Lectures : Proverbes 3, 13-20; Jacques 3, 13-17; Matthieu 11, 25-30
1. Une sagesse pratique
Grand battage médiatique autour du retour en Suisse du Dalaï-lama. De nombreuses personnes enthousiastes l’ont accueilli, lui qu’un journal bien connu qualifiait d' »Océan de sagesse ». Ce grand succès vient certainement de la force de sa personnalité, de son obstination à obtenir un meilleur statut pour le Tibet, de sa simplicité. Mais aussi du besoin qu’ont les gens d’une sagesse pratique qui leur permette de mieux vivre au milieu des complexités et du stress du monde moderne. Peut-on vivre enfermé dans la boucle production-consommation ? La débauche de gadgets électroniques qu’on nous offre peut-elle nous enseigner un art de vivre qui nous satisfasse, qui nous rende heureux ? Ce qui nous manque, à nous hommes, femmes modernes, c’est en effet une sagesse qui fasse l’intermédiaire entre la connaissance – qui explose – et la vie pratique. Le bouddhisme ultra-simplifié qu’enseigne le dalaï-lama répond à une soif d’équilibre, de sérénité, de religiosité aussi, de la part de nos contemporains déchristianisés.
Or le christianisme comporte également un message de sagesse; il livre une certaine manière de de prendre la vie et de la comprendre, il correspond à une pratique et non pas seulement à une foi. Ce message, exigeant et paradoxal, n’est plus compris. C’est pourquoi, parce que nous avons besoin de ressaisir ces choses, je me propose d’aborder maintenant quelques aspects du christianisme comme sagesse, la sagesse comme vertu chrétienne.
2. L’exemple des Proverbes
La Bible n’a pas connu la science, en tant que quête de connaissance méthodique et systématique. Par contre, elle connaît la sagesse comme intelligence pratique, comme réflexion concrète orientée vers l’action. C’est d’abord le cas dans l’Ancien Testament, en particulier dans le livre des Proverbes. Ils constituent un florilège de centaines de sentences très savoureuses destinées à la conduite d’une vie heureuse et réussie.
En voici quelques exemples : « Qui cultive son champ a du pain en abondance, mais celui qui cultive des illusions manque de bon sens. « Pensée réaliste, qui estime à son prix la sécurité matérielle et qui connaît certaines dérives fort improductives de nos esprits ! « L’orgueilleux n’aime pas les critiques; il ne consulte jamais les gens compétents. » La sottise n’est pas seulement de l’inintelligence, mais se manifeste par ces sentiments fort ancrés en nous que sont l’orgueil, la vanité, le sentiment de supériorité. « Qui bavarde à la légère blesse autant qu’une épée, les paroles des hommes sensés apportent la guérison. » Les Proverbes prônent extrêmement la justesse de la parole et la loyauté.
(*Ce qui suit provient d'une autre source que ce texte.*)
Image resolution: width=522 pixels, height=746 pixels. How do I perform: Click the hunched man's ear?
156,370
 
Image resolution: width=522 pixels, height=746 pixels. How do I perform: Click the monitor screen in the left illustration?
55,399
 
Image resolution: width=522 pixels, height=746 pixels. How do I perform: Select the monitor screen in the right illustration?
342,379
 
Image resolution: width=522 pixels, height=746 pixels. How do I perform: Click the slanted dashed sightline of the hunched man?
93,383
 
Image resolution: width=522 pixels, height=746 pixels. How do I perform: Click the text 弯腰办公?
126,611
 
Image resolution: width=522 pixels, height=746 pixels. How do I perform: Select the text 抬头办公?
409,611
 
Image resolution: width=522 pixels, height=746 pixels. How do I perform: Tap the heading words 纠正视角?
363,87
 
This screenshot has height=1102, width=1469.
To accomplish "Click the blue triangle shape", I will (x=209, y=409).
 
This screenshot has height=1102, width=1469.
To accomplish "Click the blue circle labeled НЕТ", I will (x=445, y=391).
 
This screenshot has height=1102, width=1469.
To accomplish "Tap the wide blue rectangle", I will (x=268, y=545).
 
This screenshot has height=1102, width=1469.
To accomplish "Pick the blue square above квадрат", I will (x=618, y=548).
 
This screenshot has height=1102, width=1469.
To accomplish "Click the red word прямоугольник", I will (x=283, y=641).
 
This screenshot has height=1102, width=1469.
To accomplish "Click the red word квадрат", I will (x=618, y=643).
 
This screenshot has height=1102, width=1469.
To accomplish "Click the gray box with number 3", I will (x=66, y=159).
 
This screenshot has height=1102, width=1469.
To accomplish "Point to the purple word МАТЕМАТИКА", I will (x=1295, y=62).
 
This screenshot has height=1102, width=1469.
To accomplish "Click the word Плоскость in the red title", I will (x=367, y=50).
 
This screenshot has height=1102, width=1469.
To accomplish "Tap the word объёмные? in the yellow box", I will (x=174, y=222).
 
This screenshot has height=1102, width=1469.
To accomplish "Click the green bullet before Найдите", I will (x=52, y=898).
Mentir est considéré comme un des crimes les plus graves, qui prend d’ailleurs souvent son auteur à son propre piège. « Commencer une dispute c’est ouvrir une digue. Arrête-toi avant que la querelle ne se déchaîne. « Les Proverbes sont très attentifs aux problèmes relationnels. Ils apprécient la maîtrise de soi, la retenue, la vertu du silence. Et on trouve aussi des affirmations cocasses comme celle-ci : « La beauté d’une femme sotte est aussi ridicule qu’un anneau d’or au nez d’un cochon. » (Tout autant valable pour les hommes, d’ailleurs!).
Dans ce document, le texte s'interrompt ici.